_Problem details_.
Exactly the lines from the one containing "This screenshot has width=519, height=367." through the end of the records must be reproduced; leave out all pictures.

_Excerpted records_.
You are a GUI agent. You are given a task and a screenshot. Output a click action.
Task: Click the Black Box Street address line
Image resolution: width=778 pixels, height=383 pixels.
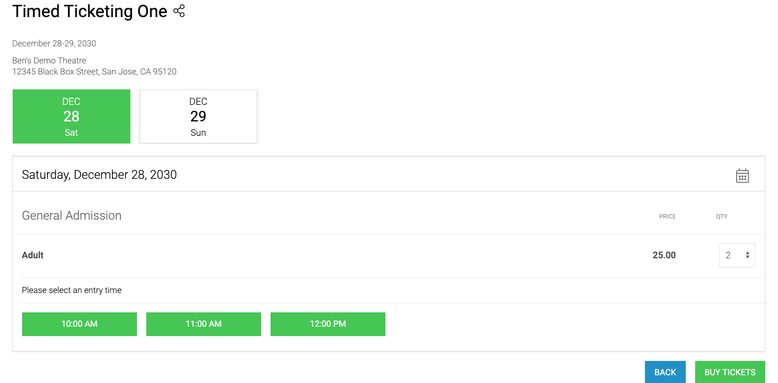point(94,72)
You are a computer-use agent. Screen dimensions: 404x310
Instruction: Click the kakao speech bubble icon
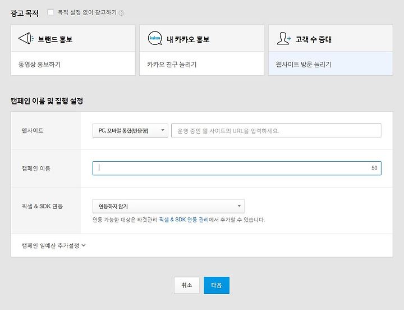point(155,38)
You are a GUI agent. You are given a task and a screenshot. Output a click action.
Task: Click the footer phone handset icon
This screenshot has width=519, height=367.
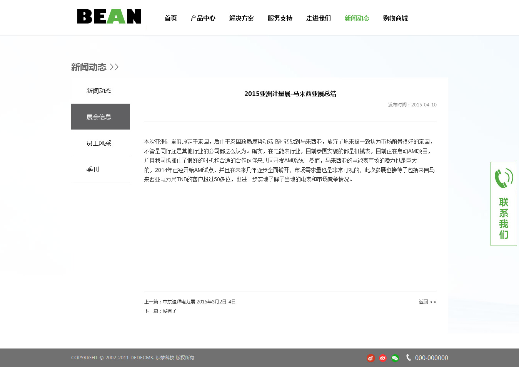tap(408, 358)
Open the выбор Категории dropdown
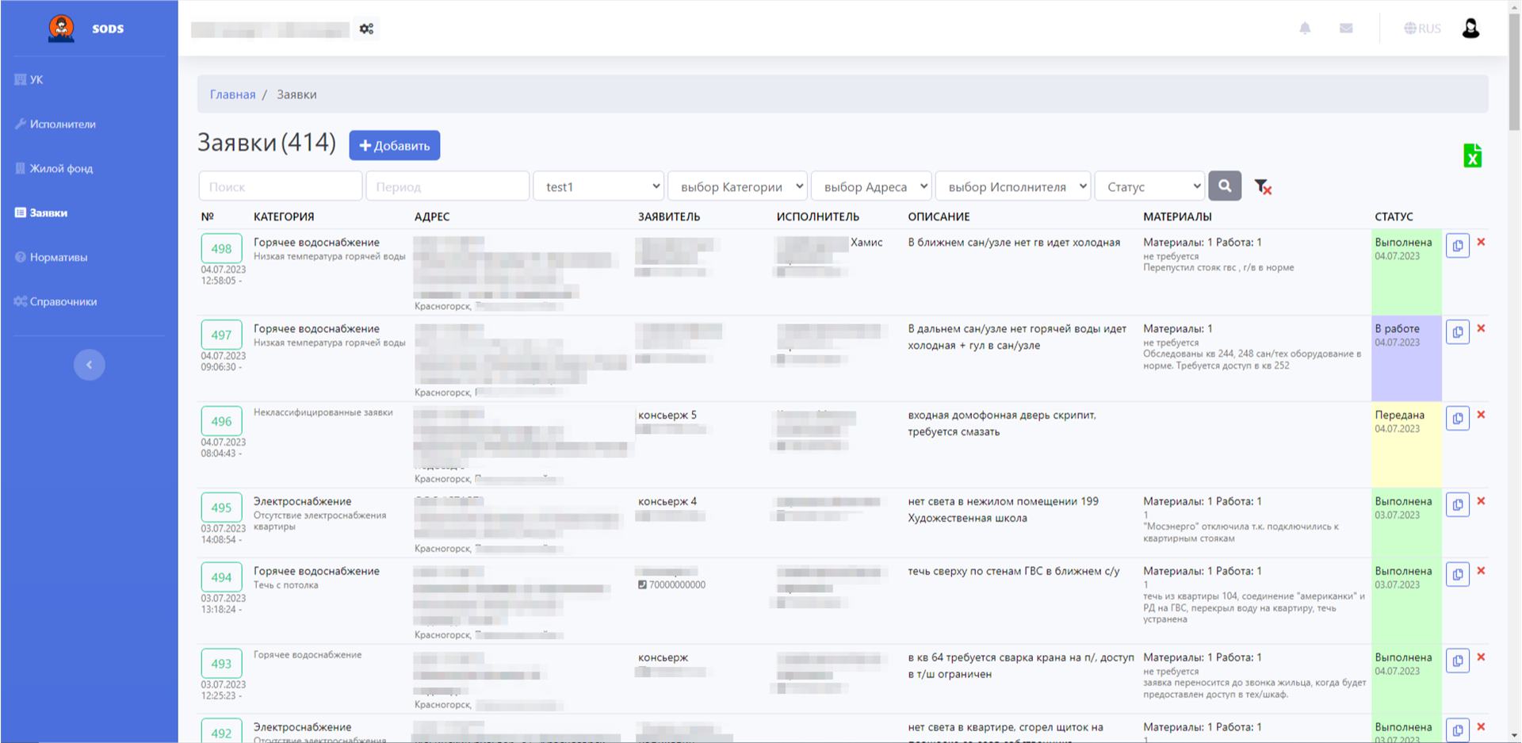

_Expected answer_.
This screenshot has width=519, height=367.
tap(408, 358)
Open the выбор Категории dropdown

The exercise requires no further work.